Turning to the devolution deal, one of the bare minimums that we have looked for is a replacement for the money that we would have received from the European Regional Development Fund. The Government gave a clear pledge that, once we left Europe, that money would be matched, but it is quite clear from looking at the Treasury Red Book that it will not be. That money is important in County Durham because it allows us to fund programmes such as DurhamWorks, which works with young people who want to get into work. It has been a tremendous success, but its funding ends in 2023 and there is no more after that, so it is important that at a bare minimum we get the equivalent of that funding. However, if we have to bid for it, the bidding process will take up the time and effort of our officers, and there is also the question of the transparency of the process.

I will turn now to the White Paper, which I have read. I actually like the Secretary of State; he is a thinker. It was certainly a loss when he was demoted from the post of Justice Secretary, because he had some great ideas around how to reform the justice sector. I plead with him to take some of the ideas in the White Paper, ensure that we have the funding review that has been put alongside it, and stop this nonsense of tying resources to a requirement for devolution or to messing and tinkering around with the governing structures locally. He must then ensure that that system tackles these issues and puts back what is needed in the formula, which is a needs-based assessment.

As I have said, County Durham has more than 900 children in care. That is not cheap and it has led, as my hon. Friend the Member for Sheffield South East said, to adult social care and looked-after children gobbling up nearly 70% of the budget. That is not sustainable over the long term for doing the other things that my right hon. Friend the Member for Knowsley mentioned, when he talked about ensuring that everything else that people expect—parks, services and basic communities—is there.

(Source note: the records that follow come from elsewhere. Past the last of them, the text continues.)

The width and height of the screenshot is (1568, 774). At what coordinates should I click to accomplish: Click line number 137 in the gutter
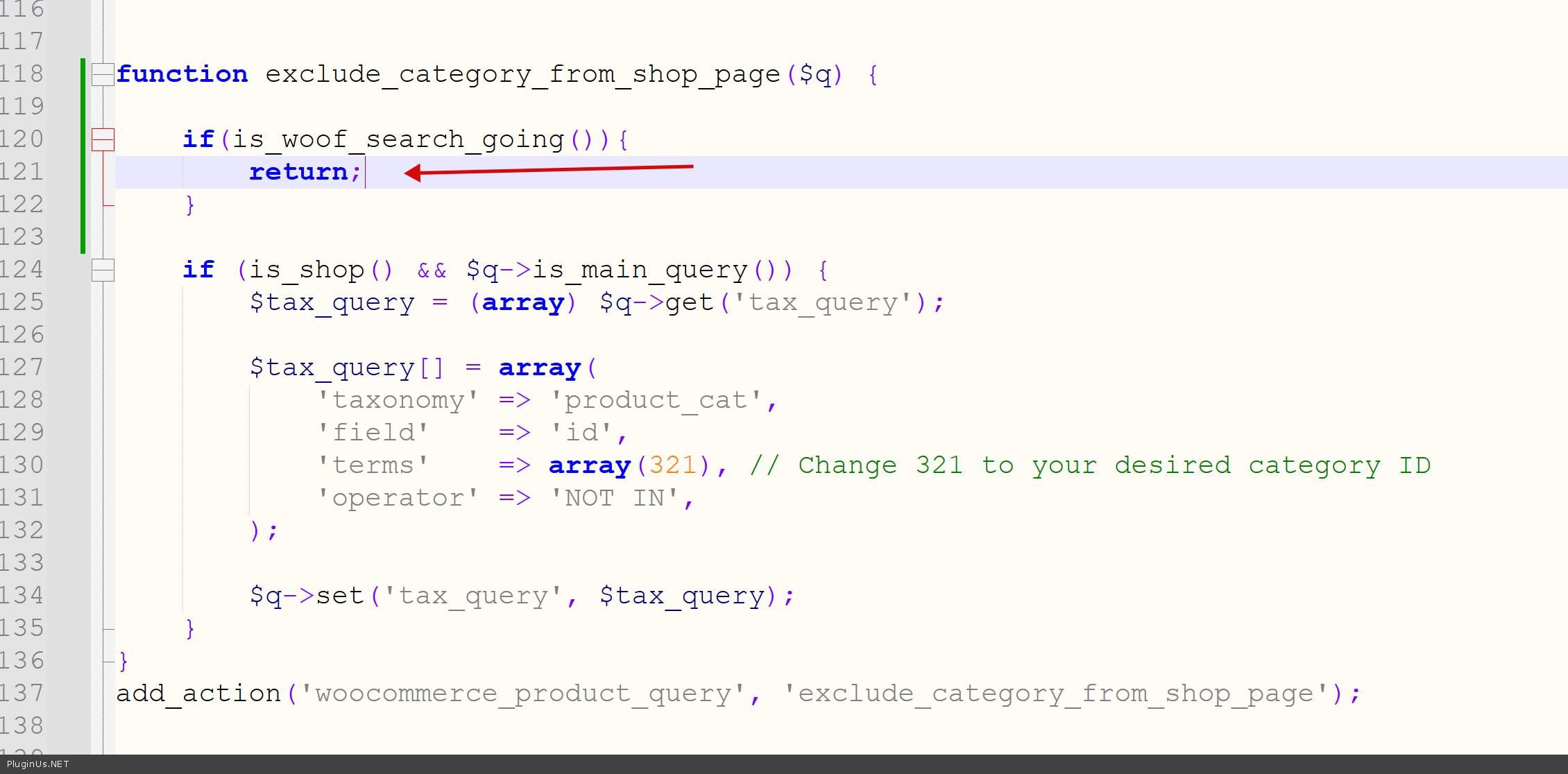pyautogui.click(x=22, y=693)
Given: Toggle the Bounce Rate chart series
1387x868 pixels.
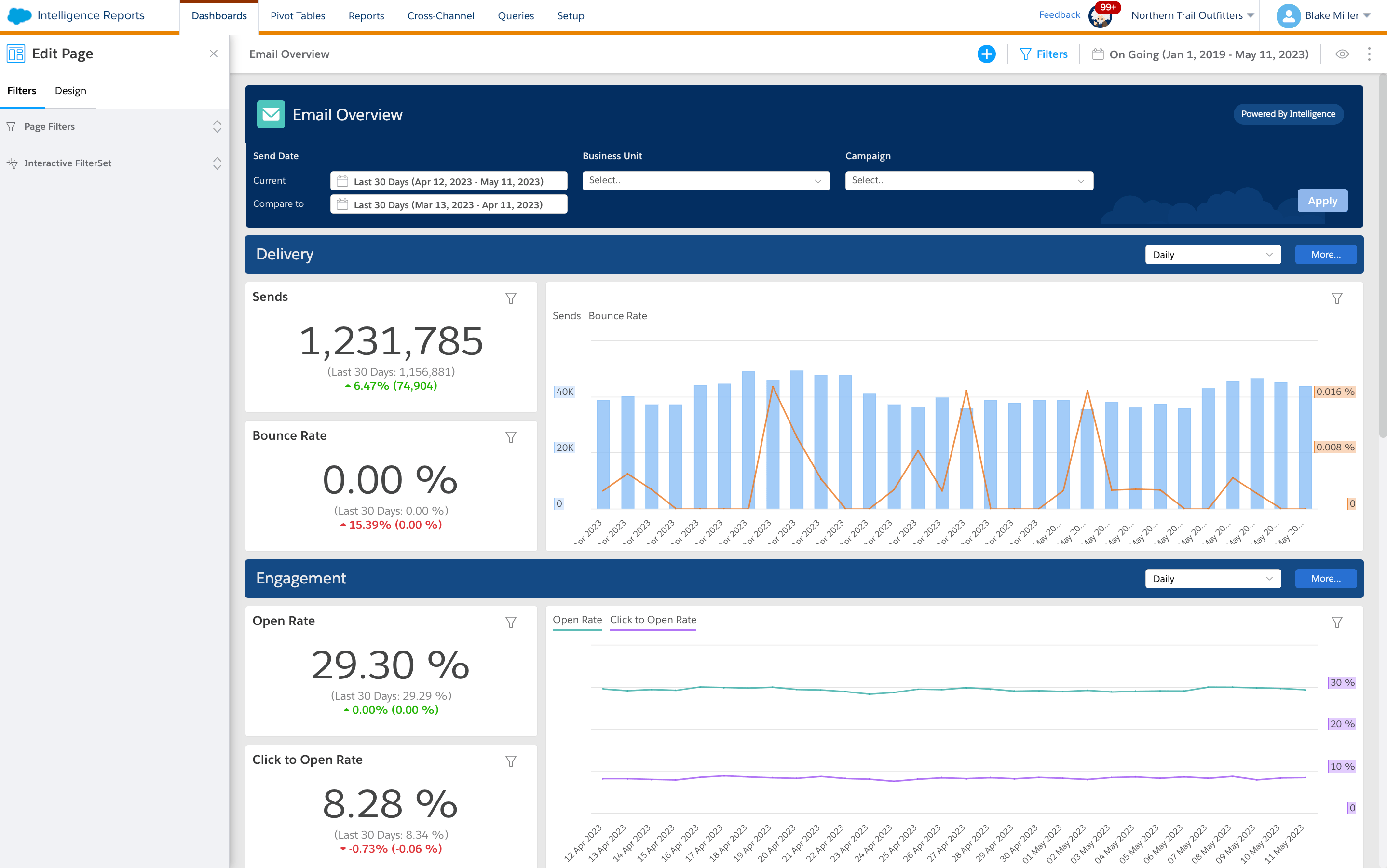Looking at the screenshot, I should [617, 316].
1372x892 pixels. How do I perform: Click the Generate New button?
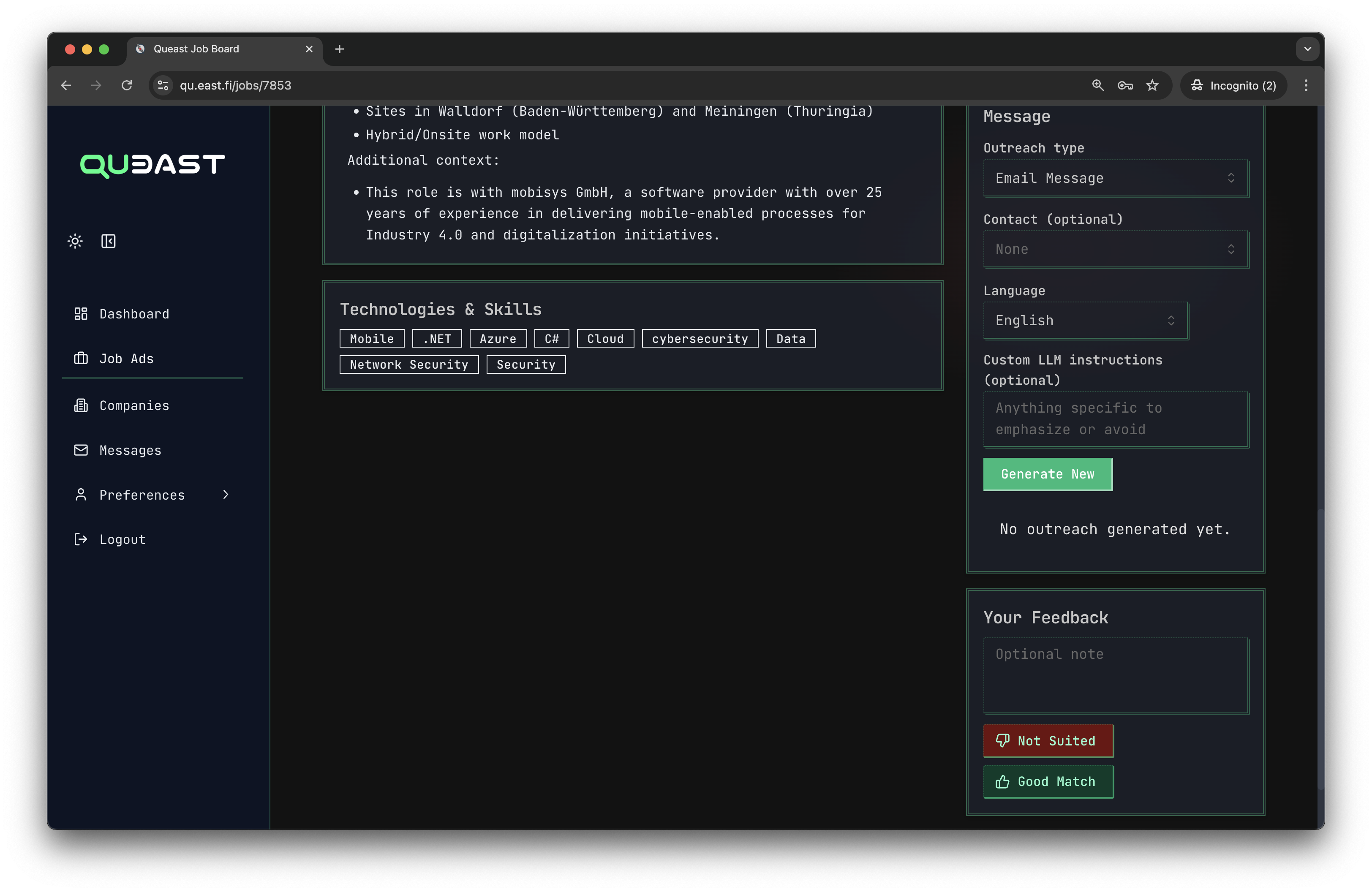coord(1048,474)
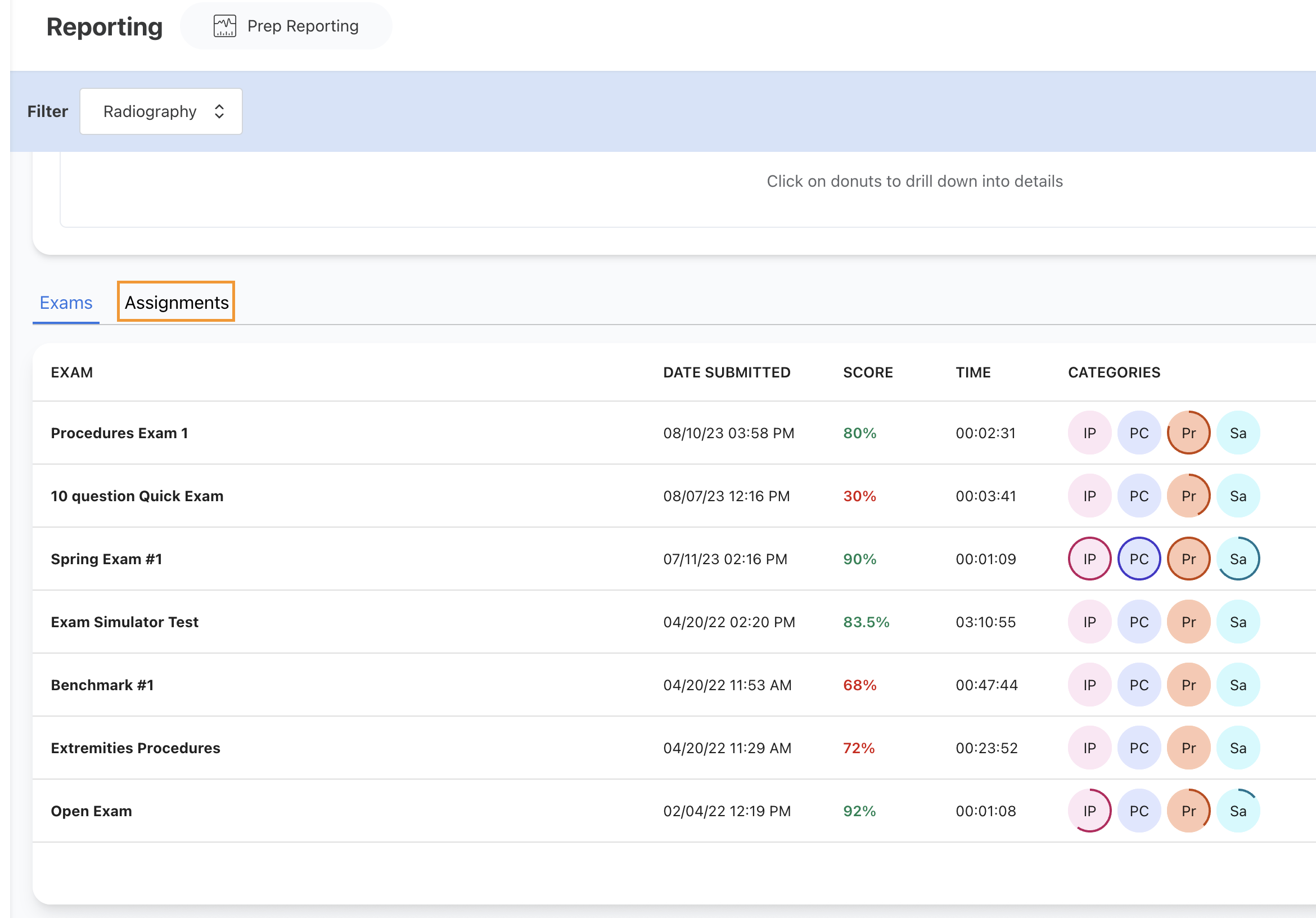Select the Exams tab
The width and height of the screenshot is (1316, 918).
click(66, 302)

There is an opportunity here, and one thing we can say about the Secretary of State is that he is a thinker and he wants to drive change. I think he was out of the Chamber when I said that the main themes in the White Paper are correct. It is about not getting bogged down in the detail of governance, deals and devolution that does not actually mean devolution; it is just about trying to get the funding in place.

I have been a leader in local government and also a Minister, and I think that if the Secretary of State looks at some of the innovation taking place in local government, he will see that the quality of some of the officers in local government is fantastic—there are some great people there doing some great things. What we have to do is free up their time, give them credit when they are doing things and support those politicians who are actually there. Let us get away from the idea that mayors are the answer to everything or that these people do not have the responsibility. This issue affected our Government as much as it has affected his. The Treasury just does not trust these people, but frankly it should, because in local government we have some great innovators. We have people who will tackle the real issue, which, as I say, is not just about bricks and mortar; it is about making the real change that happens at a local level.

I wish the Secretary of State well in his ambitions. I hope he has a good fight with the Treasury, to ensure that he gets the resources so that if we are going to make real change at the local level, we will actually make a real difference. We have political differences in this place, but we do actually want what most people want, which is the best for their local community.